▶ _Exercise aim_
In the entries that follow, find the line containing "This screenshot has height=542, width=795."; from there, copy every line exactly through the line containing "Given: Select the".

▶ _Working data_
● ● ● ● ●

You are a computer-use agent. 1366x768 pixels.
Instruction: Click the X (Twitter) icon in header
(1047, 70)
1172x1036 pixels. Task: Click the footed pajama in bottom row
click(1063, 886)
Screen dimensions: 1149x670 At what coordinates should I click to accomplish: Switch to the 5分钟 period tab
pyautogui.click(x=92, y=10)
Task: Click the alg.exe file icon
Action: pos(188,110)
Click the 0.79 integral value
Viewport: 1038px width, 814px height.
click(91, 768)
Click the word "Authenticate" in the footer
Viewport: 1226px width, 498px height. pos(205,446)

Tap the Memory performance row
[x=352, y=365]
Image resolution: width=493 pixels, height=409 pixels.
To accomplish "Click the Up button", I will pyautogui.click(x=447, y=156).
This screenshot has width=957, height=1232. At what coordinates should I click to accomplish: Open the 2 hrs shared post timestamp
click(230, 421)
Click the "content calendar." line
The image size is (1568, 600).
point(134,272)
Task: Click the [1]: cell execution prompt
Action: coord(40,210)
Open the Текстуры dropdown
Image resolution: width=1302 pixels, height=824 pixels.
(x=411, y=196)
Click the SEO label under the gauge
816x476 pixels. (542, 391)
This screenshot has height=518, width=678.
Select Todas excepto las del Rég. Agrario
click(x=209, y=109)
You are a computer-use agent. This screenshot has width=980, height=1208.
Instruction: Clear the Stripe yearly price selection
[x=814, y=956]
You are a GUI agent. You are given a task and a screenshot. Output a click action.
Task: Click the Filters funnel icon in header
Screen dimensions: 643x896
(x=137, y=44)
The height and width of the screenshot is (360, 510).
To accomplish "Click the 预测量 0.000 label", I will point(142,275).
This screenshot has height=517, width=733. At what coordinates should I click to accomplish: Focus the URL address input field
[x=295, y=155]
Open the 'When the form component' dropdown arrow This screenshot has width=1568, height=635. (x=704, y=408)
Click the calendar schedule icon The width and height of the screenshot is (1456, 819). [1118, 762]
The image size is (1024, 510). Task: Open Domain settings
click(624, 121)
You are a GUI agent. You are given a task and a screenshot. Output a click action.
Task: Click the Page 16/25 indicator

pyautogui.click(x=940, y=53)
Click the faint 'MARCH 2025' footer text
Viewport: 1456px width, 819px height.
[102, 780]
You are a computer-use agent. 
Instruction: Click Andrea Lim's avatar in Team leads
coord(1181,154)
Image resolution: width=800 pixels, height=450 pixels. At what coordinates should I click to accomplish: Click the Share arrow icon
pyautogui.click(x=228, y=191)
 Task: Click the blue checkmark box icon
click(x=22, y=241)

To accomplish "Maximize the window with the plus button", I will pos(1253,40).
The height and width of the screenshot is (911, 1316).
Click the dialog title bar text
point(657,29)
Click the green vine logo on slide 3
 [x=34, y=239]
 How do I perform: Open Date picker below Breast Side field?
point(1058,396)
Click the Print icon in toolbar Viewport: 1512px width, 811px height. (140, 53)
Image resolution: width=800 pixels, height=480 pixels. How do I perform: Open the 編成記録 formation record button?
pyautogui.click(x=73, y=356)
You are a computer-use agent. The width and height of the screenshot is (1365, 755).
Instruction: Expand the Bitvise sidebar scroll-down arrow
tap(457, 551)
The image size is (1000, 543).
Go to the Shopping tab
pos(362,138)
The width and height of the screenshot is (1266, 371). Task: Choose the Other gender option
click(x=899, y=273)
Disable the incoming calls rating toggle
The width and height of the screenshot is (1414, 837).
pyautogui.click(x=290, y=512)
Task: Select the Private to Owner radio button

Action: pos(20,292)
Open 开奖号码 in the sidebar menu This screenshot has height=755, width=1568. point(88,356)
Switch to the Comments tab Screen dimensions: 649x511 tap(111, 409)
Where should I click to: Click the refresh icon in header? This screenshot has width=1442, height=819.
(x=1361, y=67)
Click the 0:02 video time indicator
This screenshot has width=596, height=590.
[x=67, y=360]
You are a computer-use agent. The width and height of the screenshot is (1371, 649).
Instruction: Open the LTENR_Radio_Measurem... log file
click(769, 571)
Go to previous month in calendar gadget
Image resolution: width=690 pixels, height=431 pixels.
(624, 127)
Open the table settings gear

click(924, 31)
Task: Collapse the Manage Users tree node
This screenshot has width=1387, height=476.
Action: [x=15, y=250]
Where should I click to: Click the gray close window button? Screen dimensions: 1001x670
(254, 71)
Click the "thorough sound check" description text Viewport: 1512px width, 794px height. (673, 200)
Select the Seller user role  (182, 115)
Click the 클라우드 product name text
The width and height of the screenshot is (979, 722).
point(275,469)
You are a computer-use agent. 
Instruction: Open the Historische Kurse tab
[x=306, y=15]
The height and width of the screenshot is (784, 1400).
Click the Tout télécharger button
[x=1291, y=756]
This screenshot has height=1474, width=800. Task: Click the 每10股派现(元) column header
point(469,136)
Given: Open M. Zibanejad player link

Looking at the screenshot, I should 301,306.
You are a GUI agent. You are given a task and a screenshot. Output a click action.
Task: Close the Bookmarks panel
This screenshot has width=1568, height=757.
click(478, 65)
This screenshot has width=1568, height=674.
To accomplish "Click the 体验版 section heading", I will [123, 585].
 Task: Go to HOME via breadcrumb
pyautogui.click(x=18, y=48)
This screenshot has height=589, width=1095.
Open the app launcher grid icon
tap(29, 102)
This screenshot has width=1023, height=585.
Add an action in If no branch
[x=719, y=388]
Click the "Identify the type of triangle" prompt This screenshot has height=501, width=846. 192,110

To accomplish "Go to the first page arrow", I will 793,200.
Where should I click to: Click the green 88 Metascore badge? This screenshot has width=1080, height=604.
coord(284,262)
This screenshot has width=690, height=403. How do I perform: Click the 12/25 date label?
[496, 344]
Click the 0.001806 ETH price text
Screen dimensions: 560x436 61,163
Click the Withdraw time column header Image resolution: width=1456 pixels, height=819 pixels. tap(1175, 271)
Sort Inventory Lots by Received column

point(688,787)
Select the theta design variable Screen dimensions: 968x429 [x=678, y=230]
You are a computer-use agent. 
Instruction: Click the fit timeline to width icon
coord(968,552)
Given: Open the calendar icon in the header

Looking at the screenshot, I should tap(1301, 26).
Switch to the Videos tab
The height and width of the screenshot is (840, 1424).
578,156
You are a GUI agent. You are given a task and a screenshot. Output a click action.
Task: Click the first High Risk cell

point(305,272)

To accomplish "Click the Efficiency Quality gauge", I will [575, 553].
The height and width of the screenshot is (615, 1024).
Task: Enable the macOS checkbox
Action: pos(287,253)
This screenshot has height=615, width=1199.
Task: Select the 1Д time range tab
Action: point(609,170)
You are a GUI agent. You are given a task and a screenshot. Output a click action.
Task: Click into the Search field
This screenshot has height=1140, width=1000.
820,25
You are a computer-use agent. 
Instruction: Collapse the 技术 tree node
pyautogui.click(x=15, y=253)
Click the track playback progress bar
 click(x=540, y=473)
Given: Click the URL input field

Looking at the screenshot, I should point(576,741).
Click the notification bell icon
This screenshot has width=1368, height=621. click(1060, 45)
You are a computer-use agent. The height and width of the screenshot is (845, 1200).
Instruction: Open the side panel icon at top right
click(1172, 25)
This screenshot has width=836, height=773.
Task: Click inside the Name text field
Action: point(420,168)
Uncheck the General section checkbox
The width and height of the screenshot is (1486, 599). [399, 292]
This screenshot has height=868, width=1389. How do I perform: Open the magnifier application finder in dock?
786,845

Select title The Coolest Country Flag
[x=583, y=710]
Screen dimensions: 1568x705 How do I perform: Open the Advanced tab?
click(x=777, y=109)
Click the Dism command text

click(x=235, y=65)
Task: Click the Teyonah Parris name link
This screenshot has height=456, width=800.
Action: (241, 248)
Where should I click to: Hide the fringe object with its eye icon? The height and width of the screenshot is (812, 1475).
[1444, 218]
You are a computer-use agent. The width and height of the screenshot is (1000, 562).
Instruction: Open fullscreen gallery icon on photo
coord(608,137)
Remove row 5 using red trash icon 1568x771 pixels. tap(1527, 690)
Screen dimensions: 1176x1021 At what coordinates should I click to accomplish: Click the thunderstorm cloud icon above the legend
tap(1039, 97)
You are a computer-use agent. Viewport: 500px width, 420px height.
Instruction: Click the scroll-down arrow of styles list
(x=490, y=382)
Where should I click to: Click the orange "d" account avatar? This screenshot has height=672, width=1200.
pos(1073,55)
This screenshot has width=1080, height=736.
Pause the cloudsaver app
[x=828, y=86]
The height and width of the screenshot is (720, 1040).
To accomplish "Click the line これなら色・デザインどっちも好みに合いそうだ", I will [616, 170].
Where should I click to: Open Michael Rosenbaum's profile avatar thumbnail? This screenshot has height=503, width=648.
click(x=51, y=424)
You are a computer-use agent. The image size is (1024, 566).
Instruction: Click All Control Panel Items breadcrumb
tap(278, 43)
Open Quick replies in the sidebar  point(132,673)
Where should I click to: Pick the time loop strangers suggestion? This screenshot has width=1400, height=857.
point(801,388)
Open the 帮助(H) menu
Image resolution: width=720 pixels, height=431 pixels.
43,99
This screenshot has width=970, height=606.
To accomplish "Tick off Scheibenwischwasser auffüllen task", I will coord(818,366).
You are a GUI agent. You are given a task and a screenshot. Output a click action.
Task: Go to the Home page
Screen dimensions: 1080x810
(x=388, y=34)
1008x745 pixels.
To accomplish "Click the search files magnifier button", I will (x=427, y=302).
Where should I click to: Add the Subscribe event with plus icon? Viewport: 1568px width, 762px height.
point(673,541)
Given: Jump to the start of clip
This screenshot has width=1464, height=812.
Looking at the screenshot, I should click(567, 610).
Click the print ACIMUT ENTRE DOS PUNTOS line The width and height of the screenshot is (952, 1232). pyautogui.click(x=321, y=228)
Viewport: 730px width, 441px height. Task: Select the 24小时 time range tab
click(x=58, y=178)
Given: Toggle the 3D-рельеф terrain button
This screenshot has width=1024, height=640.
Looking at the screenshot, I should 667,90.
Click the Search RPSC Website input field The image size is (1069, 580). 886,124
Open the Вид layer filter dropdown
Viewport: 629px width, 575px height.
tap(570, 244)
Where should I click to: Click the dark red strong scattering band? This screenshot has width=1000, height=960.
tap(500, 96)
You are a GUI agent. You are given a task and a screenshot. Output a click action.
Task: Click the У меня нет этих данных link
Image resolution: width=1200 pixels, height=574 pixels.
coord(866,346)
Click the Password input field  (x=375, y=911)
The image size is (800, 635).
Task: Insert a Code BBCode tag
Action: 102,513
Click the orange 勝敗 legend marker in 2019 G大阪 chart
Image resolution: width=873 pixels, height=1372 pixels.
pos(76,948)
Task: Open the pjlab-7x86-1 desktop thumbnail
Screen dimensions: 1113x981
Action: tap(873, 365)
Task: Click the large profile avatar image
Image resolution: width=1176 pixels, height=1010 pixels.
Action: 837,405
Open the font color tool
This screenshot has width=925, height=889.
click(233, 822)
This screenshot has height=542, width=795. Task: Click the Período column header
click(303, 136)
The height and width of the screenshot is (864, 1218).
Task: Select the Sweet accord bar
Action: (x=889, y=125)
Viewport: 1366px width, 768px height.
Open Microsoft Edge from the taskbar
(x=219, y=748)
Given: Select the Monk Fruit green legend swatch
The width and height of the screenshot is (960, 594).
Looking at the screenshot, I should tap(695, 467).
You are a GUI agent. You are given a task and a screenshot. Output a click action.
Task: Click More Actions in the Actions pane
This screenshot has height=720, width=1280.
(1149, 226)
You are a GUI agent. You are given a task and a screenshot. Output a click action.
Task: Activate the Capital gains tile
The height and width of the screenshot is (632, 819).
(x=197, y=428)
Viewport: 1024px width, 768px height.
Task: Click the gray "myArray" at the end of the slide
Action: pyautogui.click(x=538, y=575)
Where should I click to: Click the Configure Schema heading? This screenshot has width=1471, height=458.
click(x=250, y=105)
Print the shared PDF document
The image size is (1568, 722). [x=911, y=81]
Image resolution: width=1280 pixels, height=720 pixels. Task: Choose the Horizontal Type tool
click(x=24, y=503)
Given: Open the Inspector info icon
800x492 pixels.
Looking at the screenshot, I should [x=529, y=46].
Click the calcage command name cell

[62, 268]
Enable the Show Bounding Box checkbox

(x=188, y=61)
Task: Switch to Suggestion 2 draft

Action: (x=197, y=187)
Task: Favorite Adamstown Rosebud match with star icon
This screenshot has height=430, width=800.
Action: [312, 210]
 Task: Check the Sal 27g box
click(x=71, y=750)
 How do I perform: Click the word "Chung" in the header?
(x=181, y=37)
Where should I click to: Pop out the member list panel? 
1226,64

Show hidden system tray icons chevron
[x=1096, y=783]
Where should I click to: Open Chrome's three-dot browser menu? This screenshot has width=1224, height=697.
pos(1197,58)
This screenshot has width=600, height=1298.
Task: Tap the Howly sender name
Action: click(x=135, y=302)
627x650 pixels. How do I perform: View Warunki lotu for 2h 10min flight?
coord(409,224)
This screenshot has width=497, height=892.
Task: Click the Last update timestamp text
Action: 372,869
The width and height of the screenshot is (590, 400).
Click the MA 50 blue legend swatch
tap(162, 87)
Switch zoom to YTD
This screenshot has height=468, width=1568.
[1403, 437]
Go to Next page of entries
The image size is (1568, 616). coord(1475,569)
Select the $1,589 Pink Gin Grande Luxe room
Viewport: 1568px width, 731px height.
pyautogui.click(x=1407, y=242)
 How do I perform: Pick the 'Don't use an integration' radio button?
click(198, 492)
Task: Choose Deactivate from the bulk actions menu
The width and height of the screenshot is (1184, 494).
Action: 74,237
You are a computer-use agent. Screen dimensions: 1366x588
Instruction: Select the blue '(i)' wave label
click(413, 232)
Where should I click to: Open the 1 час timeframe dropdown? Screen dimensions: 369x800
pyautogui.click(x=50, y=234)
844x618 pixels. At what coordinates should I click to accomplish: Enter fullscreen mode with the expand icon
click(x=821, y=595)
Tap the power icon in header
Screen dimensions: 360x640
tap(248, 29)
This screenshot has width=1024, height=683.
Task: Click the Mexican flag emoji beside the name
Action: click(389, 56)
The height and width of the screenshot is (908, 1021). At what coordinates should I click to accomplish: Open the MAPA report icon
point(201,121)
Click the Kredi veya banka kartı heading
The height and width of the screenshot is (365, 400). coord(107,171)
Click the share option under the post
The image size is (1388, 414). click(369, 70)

● ● ● ● ●

▶ _Solution_
This screenshot has height=542, width=795. Task: Click the Período column header
click(303, 136)
The height and width of the screenshot is (864, 1218).
Task: Select the Sweet accord bar
Action: (x=889, y=125)
Viewport: 1366px width, 768px height.
Open Microsoft Edge from the taskbar
(x=219, y=748)
Given: Select the Monk Fruit green legend swatch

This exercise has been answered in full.